In the next session, Professor Beom Jeon delivered a comprehensive presentation on our knowledge of the influence of genotype on PD phenotype together with a touching thank-you to Australians for their assistance to Korea during the Korean war. Professor Carl Clarke presented the PD MED data suggesting that L-dopa may perhaps be an appropriate first treatment for all PD patients (although acknowledging that young onset patients are largely under-represented in the trial) and Janis Miyasaki highlighted the importance of the palliative care approach in advanced PD patients.
One particular highlight on the Monday, was the update on Dystonia. Professor Albanese described the process through which a panel of experts have sought to improve our approach to classifying dystonia (soon to be published in Movement Disorders), now including Axis 1 describing clinical characteristics, and Axis 2 referring to the underlying anatomy and aetiology. Professor Bhatia then reminded us of the range of paroxysmal movement disorders, recent genetic discoveries and the overlap between movement disorders and rare epileptic seizure presentations e.g. faciobrachial seizures associated with VGKC antibodies.

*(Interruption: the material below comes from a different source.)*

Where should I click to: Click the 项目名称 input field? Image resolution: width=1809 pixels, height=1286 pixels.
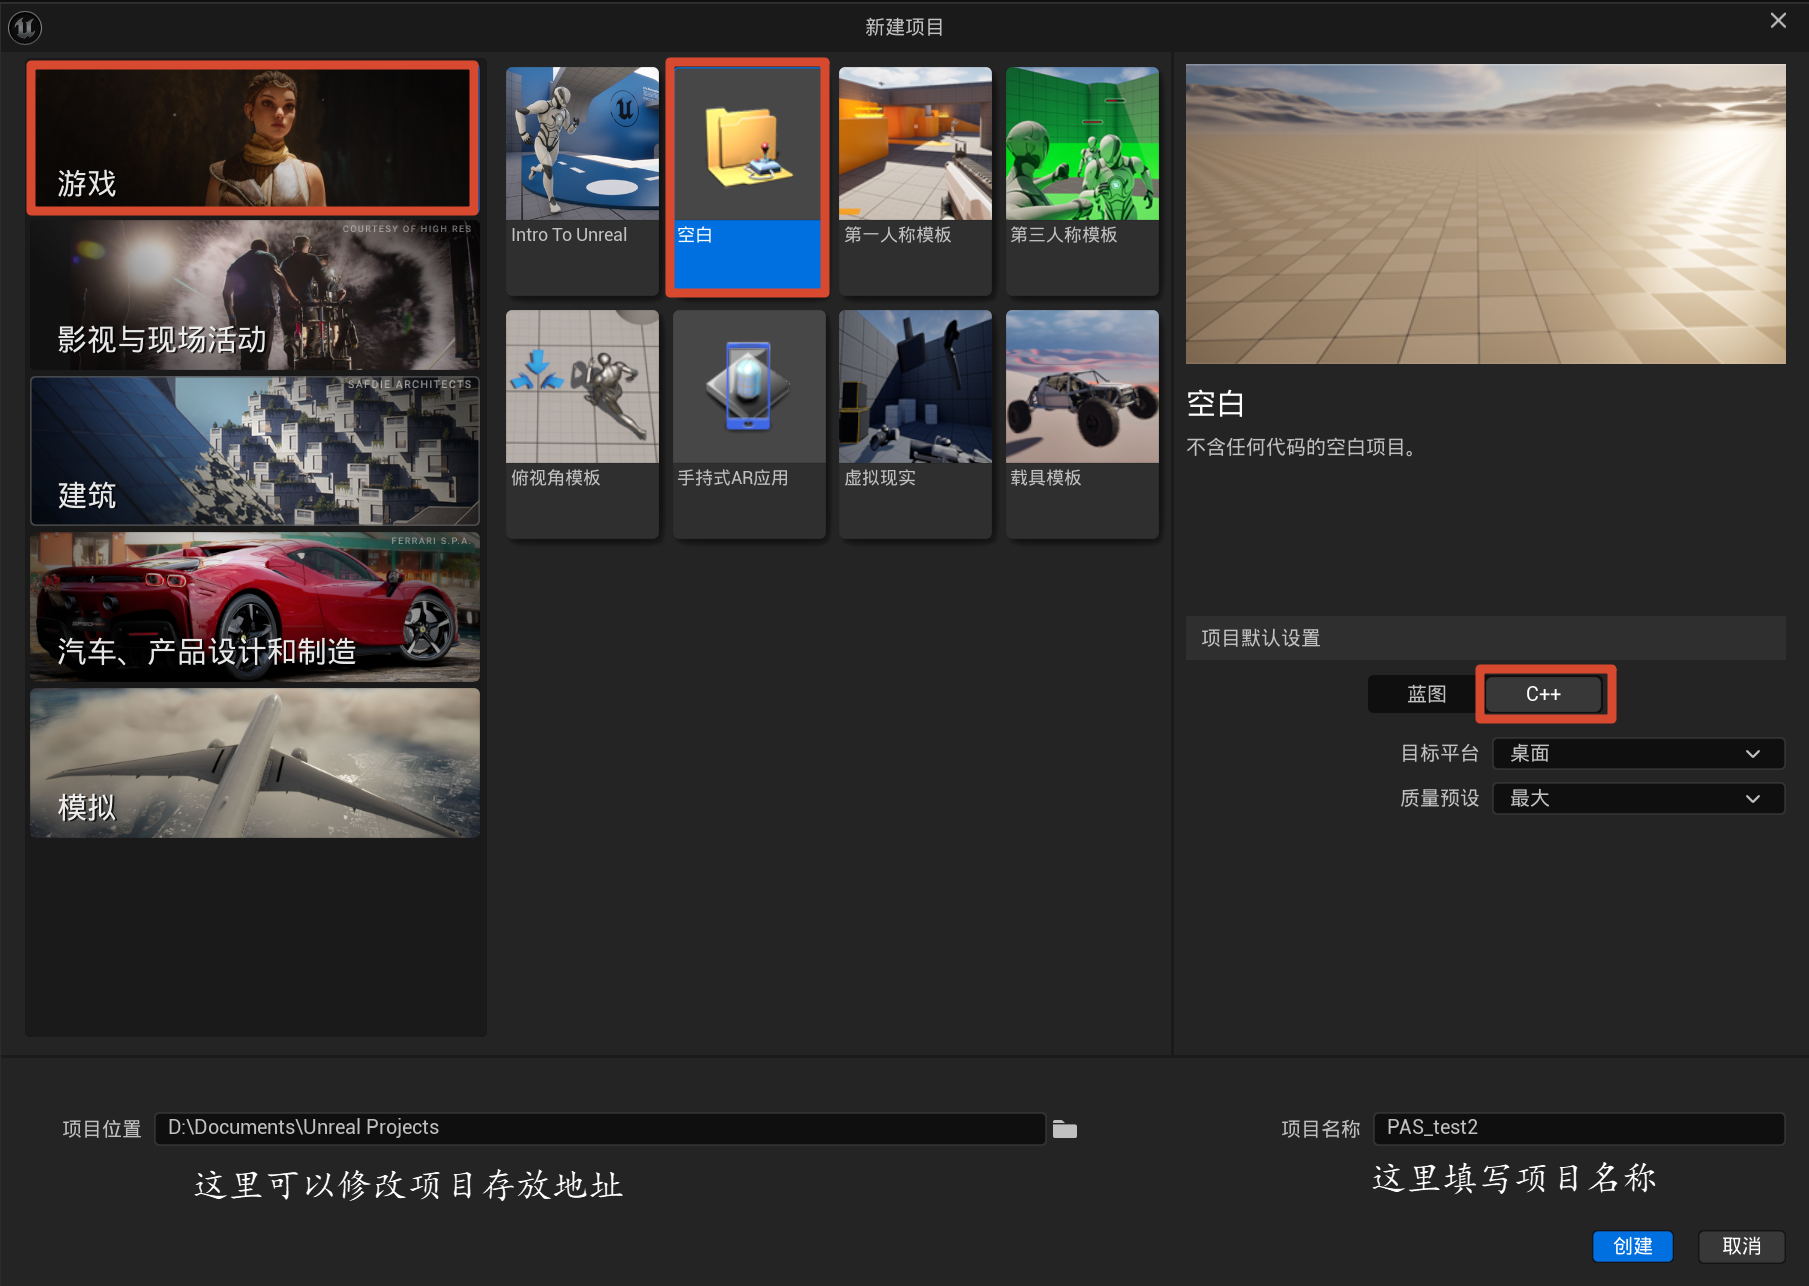click(1579, 1128)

The Tuesday morning plenary sessions offered excellent talks on therapeutics in Parkinson’s, atypical Parkinsonism and hyperkinetic/ataxic movement disorders. The new clinico-pathologically-themed ‘Challenge the Experts’ afternoon parallel session saw renowned neurologists pitting their wits in the differential diagnosis of cases that included Fahr’s disease, pallido-luysian atrophy and progressive supranuclear palsy/chronic traumatic encephalopathy overlap. An equally excellent panel of pathologists was present to discuss the pathological findings in great detail.

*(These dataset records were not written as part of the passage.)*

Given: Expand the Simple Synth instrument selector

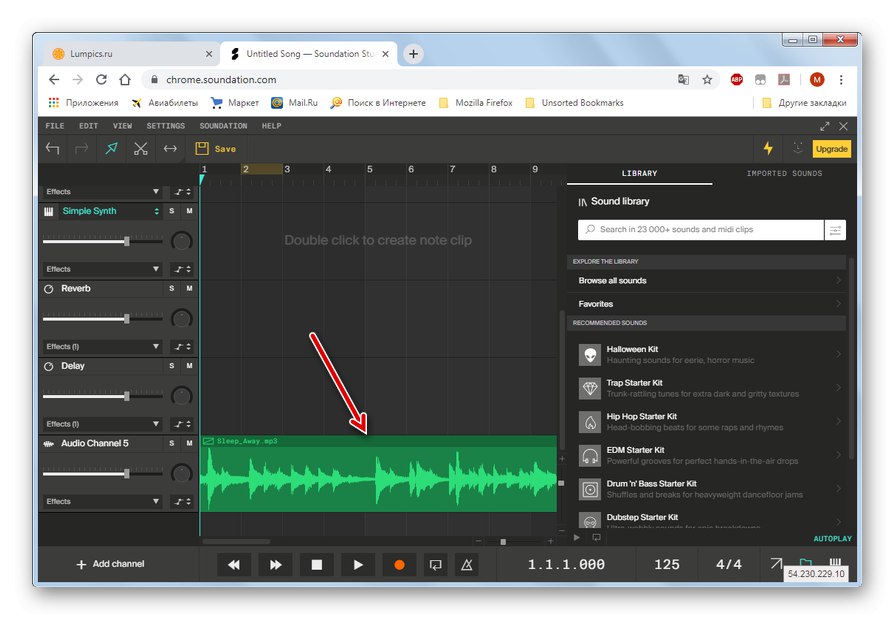Looking at the screenshot, I should pyautogui.click(x=156, y=211).
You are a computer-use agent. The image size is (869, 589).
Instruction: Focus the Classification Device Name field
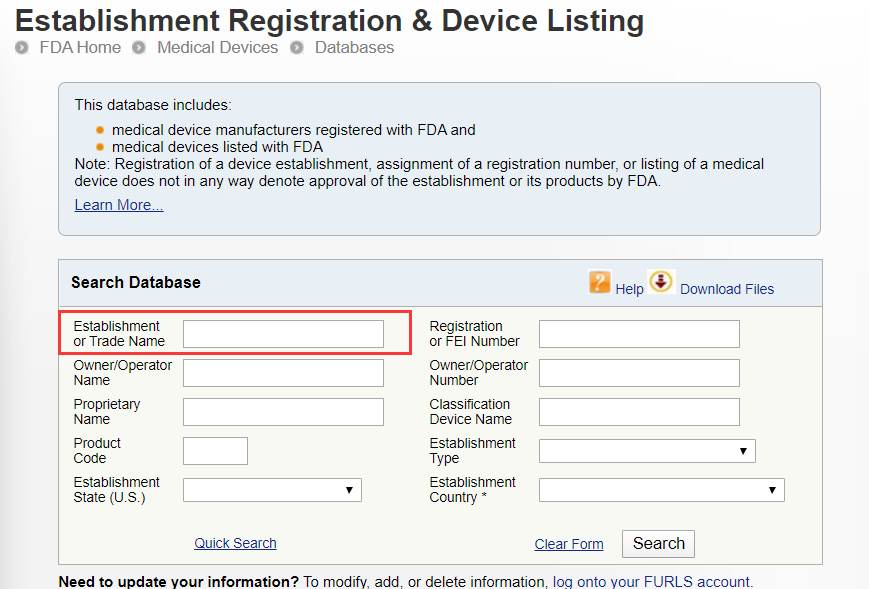[639, 412]
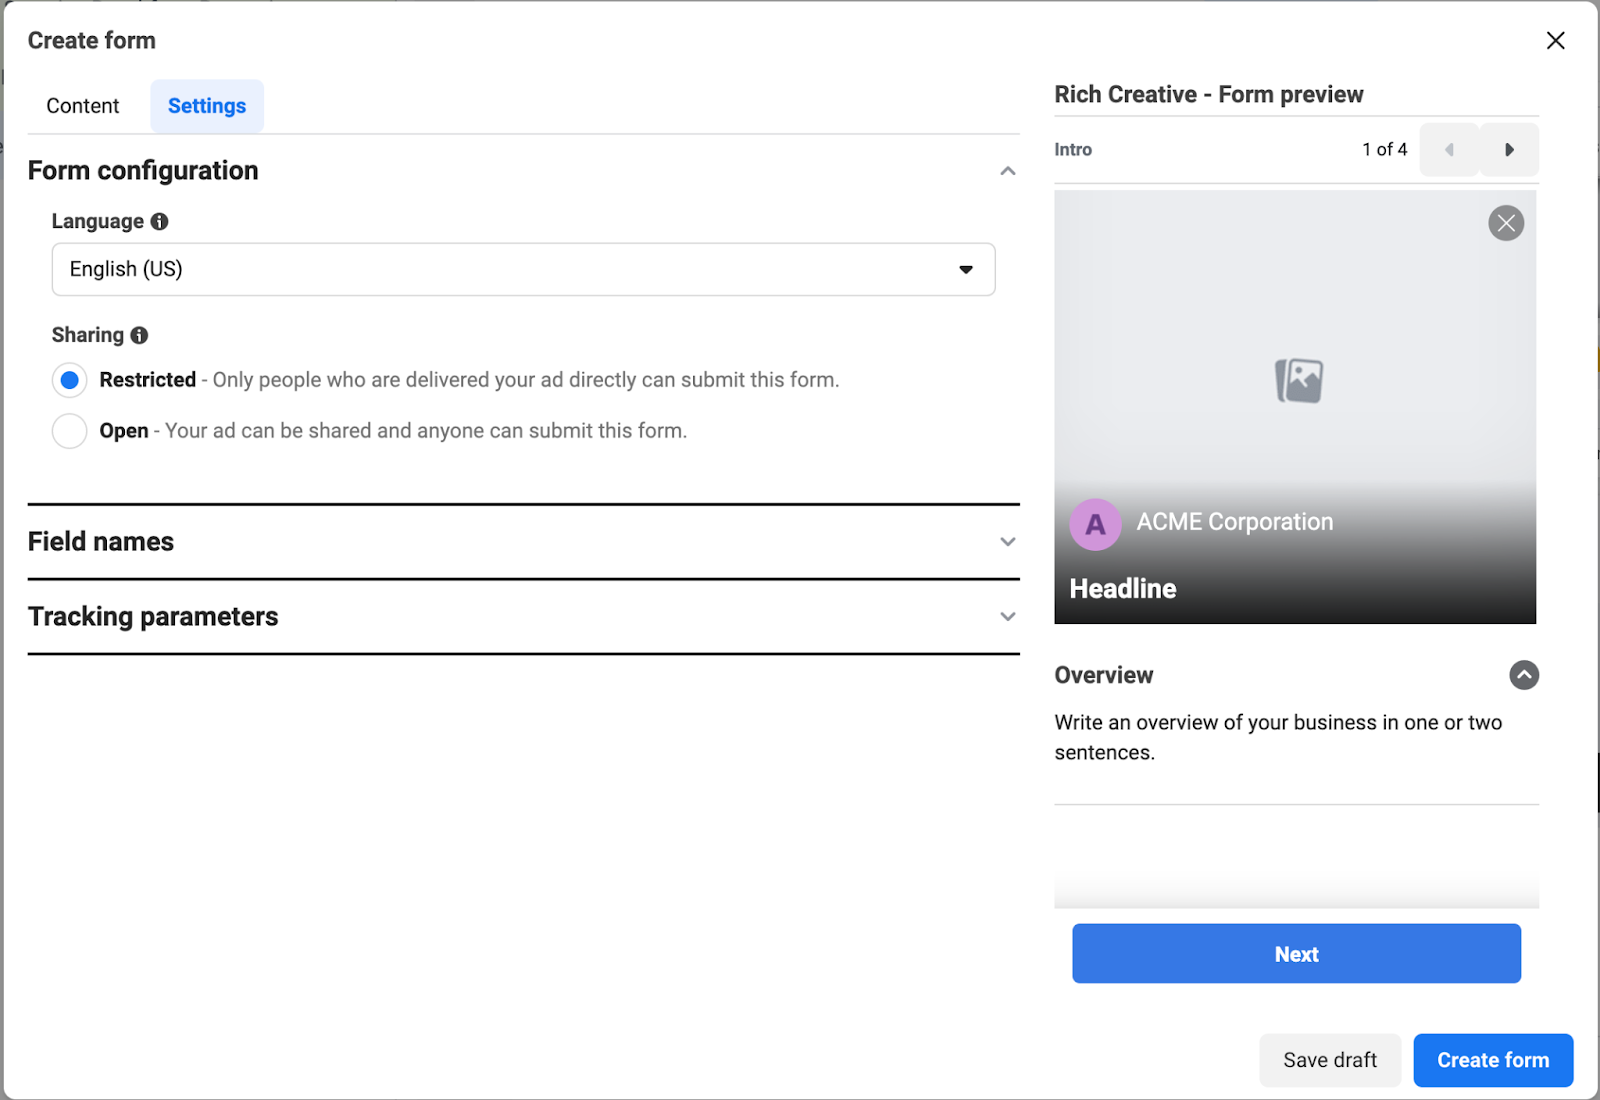Select the Open sharing option
The width and height of the screenshot is (1600, 1100).
click(70, 431)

Wednesday morning brought the annual presidential award lectures. Recipient Philip Thomson gave an interesting Stanley Fahn lecture with the title ‘The Signs of a Neurologist’, and Peter Jenner from King’s College London then gave an excellent C. David Marsden lecture entitled ‘Parkinson’s disease: the Windmills of your Mind’. Alison Yarnall, from Newcastle, spoke beautifully on mild cognitive impairment in Parkinson’s; she won the junior award alongside two Korean candidates.

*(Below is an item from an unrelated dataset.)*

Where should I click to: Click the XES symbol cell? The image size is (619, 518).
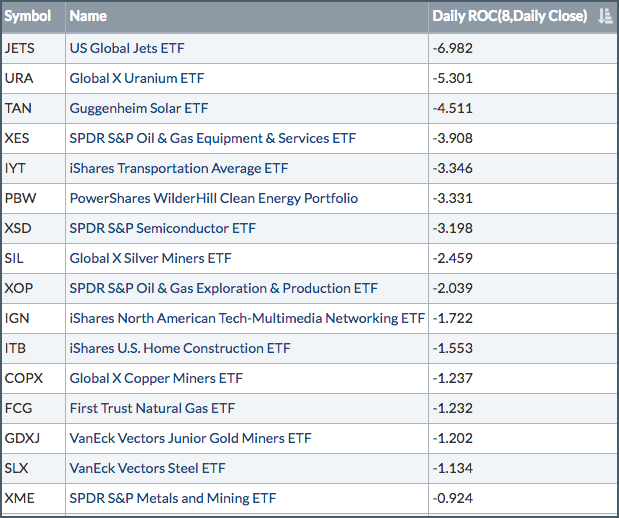click(17, 138)

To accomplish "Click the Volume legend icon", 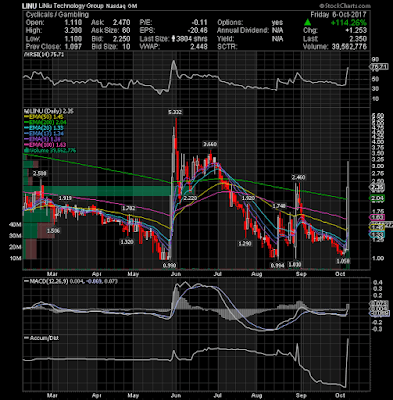I will coord(25,151).
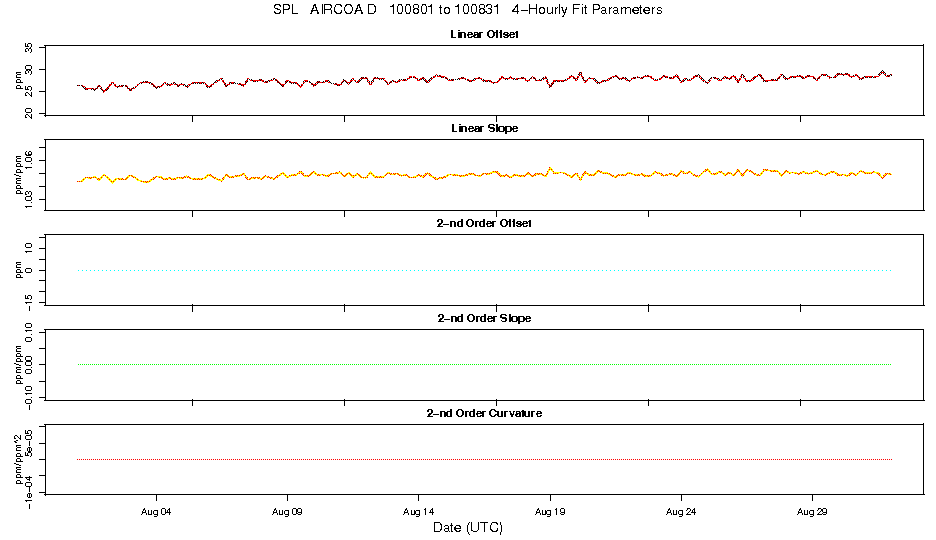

The newly named ‘Video Challenge’ took place on the Wednesday evening. This event was formerly known as the ‘Video Olympics’, until a formal challenge from the official Olympic Committee two years ago, and the name was revised to the ‘Video Games’. However this was felt to be insensitive to the plight of the patients in the cases, and the ‘Games’ element has now been dropped. There was a new look panel as well. Traditionally the Video Challenge saw two panels of four international experts go head-to-head in the diagnosis of difficult cases. This year there was a single panel of five experts including Professor Bhatia from Queen Square. The cases were as follows:
The Blue ribbon highlights session took place on the final morning of the Congress. The members of the panel presented the best abstracts from the week. Abstract categories included: basic science (including models and biomarker exploration), clinical aspects of movement disorders (neurobehavioural problems, developing at-risk cohorts, deep brain stimulation, mobile technologies, dopaminergic therapeutic strategies and PD in Africa). Further parallel sessions on Thursday afternoon brought the conclusion of an excellent meeting in an equally excellent city.
Roll on MDS Congress 18 in Stockholm!